Conversation de femmes
Par Lyjazz le jeudi 9 octobre 2008, 02:14 - Société - Lien permanent
- J'ai vu une émission sur la lingerie à travers le temps, C’était passionnant. A la fin, ils expliquent qu’aucune étude n’a jamais été faite pour voir l’utilité ou non d’un soutien gorge médicalement parlant. Par contre, ils ont fait une étude sur le positionnement des seins avec soutien gorge et un an après arrêt : il semblerait que le maintien se reforme, Les femmes gagnaient en moyenne 7 mm vers le haut, un meilleur positionnement global de la poitrine, etc…
- Quoi ? y'a aucune étude qui a été faite sur le soutien gorge et sa véritable utilité ?? Alors là je suis scotchée parce qu'il y a tellement de gens qui disent (et d'ailleurs je le pensais jusqu'à peu) que si on n'en porte pas on a les seins qui tombent, que là je tombe des nues !
- Moi ça ne m'étonne pas qu'il n'y ait jamais eu d'étude sur l'utilité du soutien gorge.
Comme tout ce qui est commercial, c'est le fric qui compte et c'est tout.
Connais-tu des études sur :
- la nocivité des huiles raffinées,
- la nocivité du sucre raffiné
- la nocivité du lait de vache UHT,
- la nocivité des viandes d'animaux élevés en batterie,
- la nocivité des OGM,
- la nocivité des pesticides, colorants, édulcorants, émulsifiants alimentaires
- la nocivité du PVC,
- la nocivité de la javel,
- la nocivité des pesticides du coton (la plante, donc les fringues)
- la nocivité des phtalates présents dans beaucoup de jouets pour enfants,
- la nocivité des peintures glycérophtaliques et acrilyques (plutôt des solvants qu'elles contiennent)
- la nocivité des colles à moquette, tapis, agglomérés et autres meubles en kit
- la nocivité des cosmétiques de grande surface (ou plutôt des parabens qu'ils contiennent)
- etc
Il y en a, mais il faut chercher pour les trouver, elles ne sont pas de notoriété publique.
Par contre les magasins sont remplis de tous ces produits et la majorité consomme de tout ça en se disant : " s'ils le vendent, c'est que c'est bon" et encore mieux : "si la publicité dit que c'est bien, on en a envie et c'est donc bon pour nous".

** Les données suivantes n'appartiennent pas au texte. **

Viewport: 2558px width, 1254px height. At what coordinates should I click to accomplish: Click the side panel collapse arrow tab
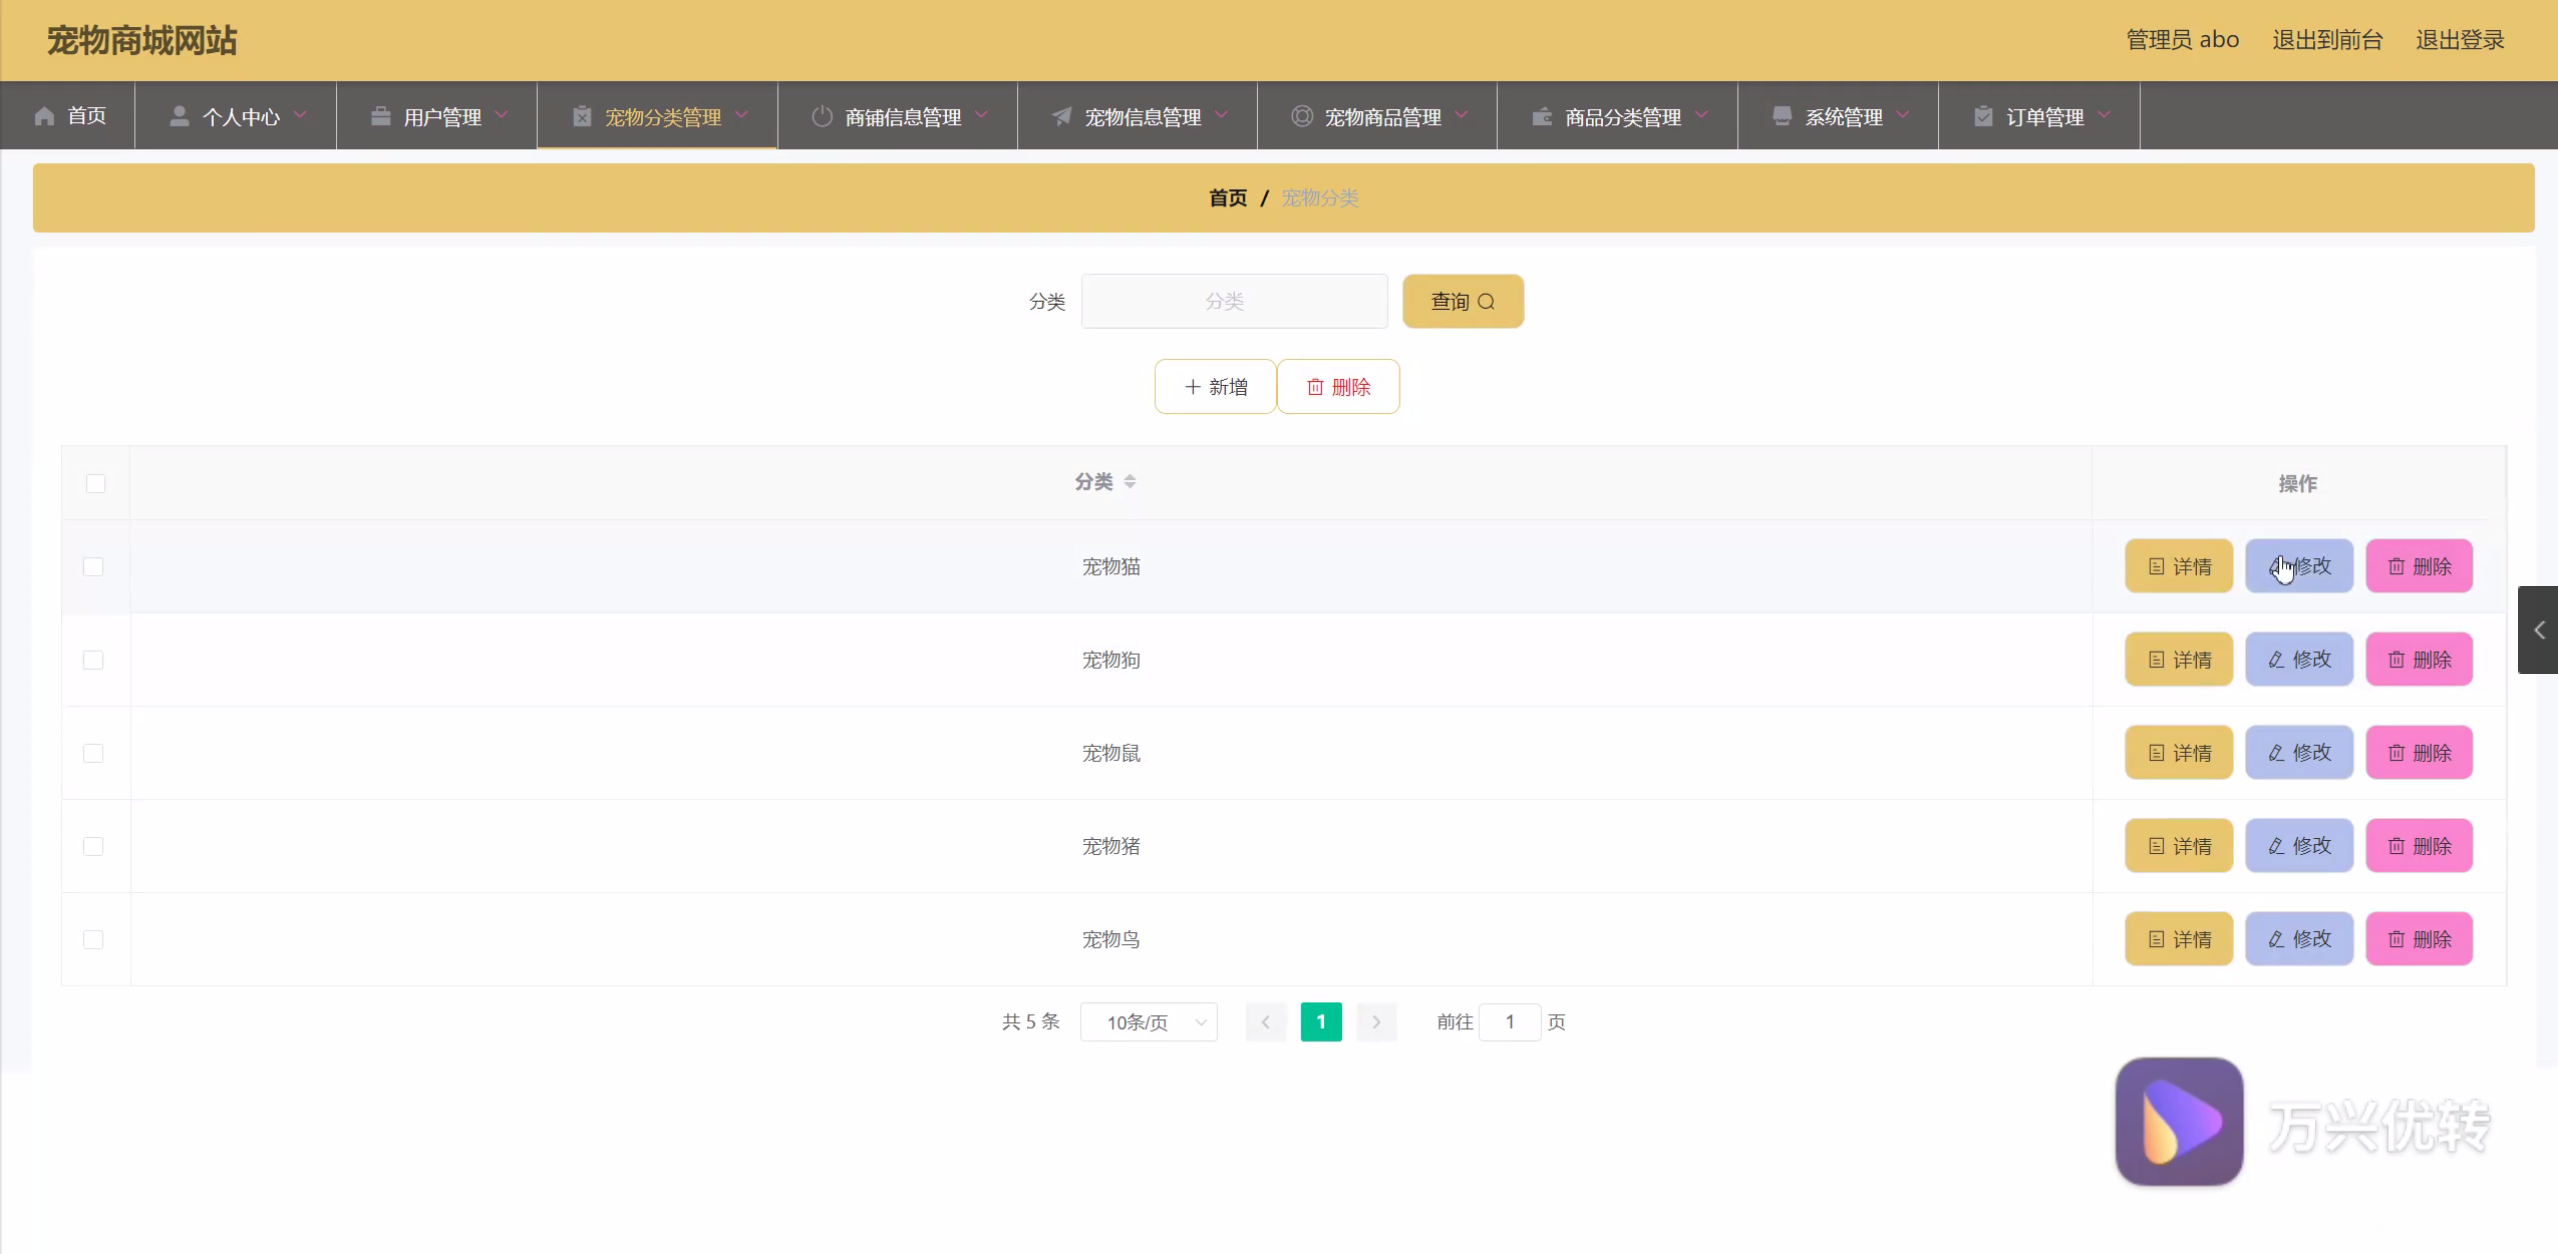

Quand on commence à réfléchir, on réfléchi sur tout ce qui nous entoure.
Commentaires
Ben je suis super contente de lire ça parce que je me posais la question de l'utilité du soutien-gorge depuis plusieurs mois. J'ai porté des soutien-gorges pendant toute la grossesse de mon premier enfant, puis pendant toute la durée de son allaitement et cela n'a pas empêché mes seins de descendre d'un étage. Donc, je ne porte plus de soutien-gorge et mes seins ne descendent pas davantage après une seconde grossesse et l'allaitement.
Pour moi, le soutien-gorge sert à donner l'illusion que la poitrine est haute, jeune, ferme. C'est un artifice de séduction (y a qu'à voir la quantité d'ampliformes sur le marché). Certes, le soutien-gorge est moins inconfortable que le corset mais il sert néanmoins le canon de beauté imposé. Il sert aussi à éviter que les regards ne s'attardent sur les seins quand la femme marche, ou pire : courre ! Enfin, il sert l'excitation et le fantasme masculin. Mais pourquoi alors portons-nous des soutiens-gorges ? Parce que ados, on était super contente de mettre notre premier soutif : ça y était, on était une femme, on avait le droit d'être sexy (baisable quoi, mais on était encore naïve, on avait pas encore dépensé une fortune pour un ensemble ôté en moins de trente secondes dans l'obscurité). Alors on a apprit à vivre avec l'inconfort du soutien-gorge, et l'on a pas apprit à vivre avec nos seins.
Tout à fait Adriane. Ton analyse est la mienne. Je connais d'ailleurs des hommes qui disent que les soutien gorge, surtout ampliformes sont des pièges, ne servent qu'à tromper le chaland.
Je vis sans soutien gorge depuis au moins 10 ans, y compris 2 grossesses et 2 allaitements. Le port des épaules, le regard que l'on a, tout est plus important.
Mais surtout la reappropriation de mon corps est fondamentale : quel plaisir de mettre des vêtements rapidement et de respirer sans entraves !
Quand on ne porte pas de soutien-gorge, on tombe des nues, forcément.